January 12, 2010

From Slave To Sent

Recently I heard a sermon looking at the book of Romans. As I was listening & reading along with the preacher, I noticed something that Paul did that is a little different from the rest of his letters, & that got me thinking. In Romans 1:1 Paul identifies himself to the Roman believers, whom he had not yet met. He first refers to himself as a "slave of Jesus Christ." Then he identifies himself as "called to be an apostle." Normally, Paul only identifies himself as an apostle. Why is it different here?

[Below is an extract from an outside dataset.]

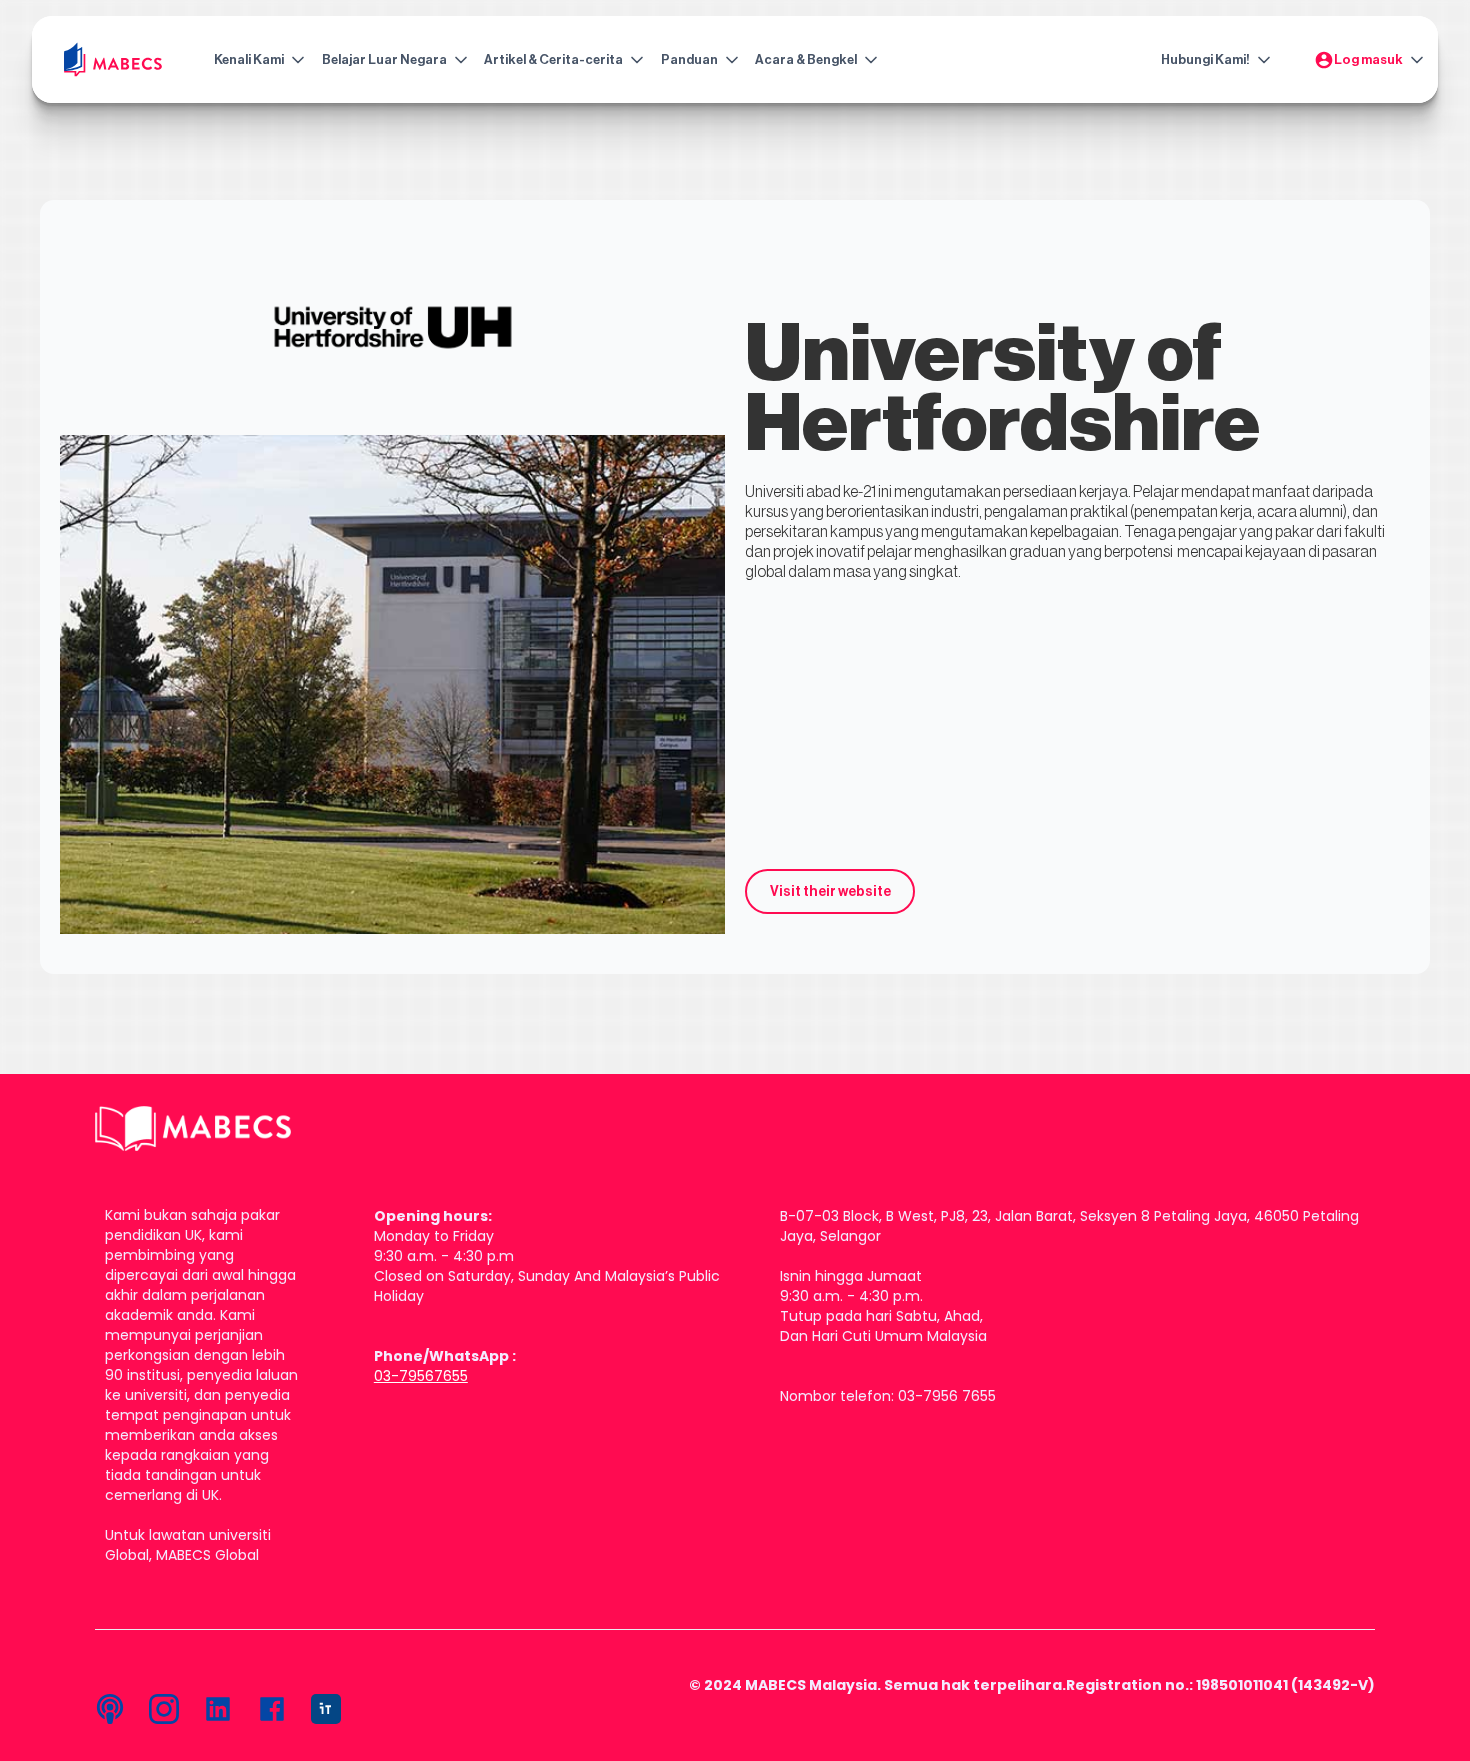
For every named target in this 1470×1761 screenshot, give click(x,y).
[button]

Maybe it's because the idea of being a slave would have been revolutionary to his audience. Neither the Roman nor Jewish Christians in Rome would have embraced the idea of being a slave. Jews took pride in that they were once slaves but God had set them free, & of course Romans weren't slaves; they were the masters. So for a leader like Paul, a Jew & a Roman citizen himself, to identify himself primarily as a slave would have been borderline offensive & would have surely challenged the norm for these believers.

I think Paul saw his calling as an apostle to be a result of his identity as a slave. The word he uses for slave communicates the idea of someone choosing to serve their master & who completely belongs to their master. Until we choose to exclusively serve Jesus, we cannot really serve one another in a way that leaves an eternal impact. After all, an apostle was someone sent by his master. You must choose who you will serve before you can be sent.

What other masters threaten to lead you away from serving Jesus? How have those "masters" derailed your ability to serve & to lead others toward Jesus?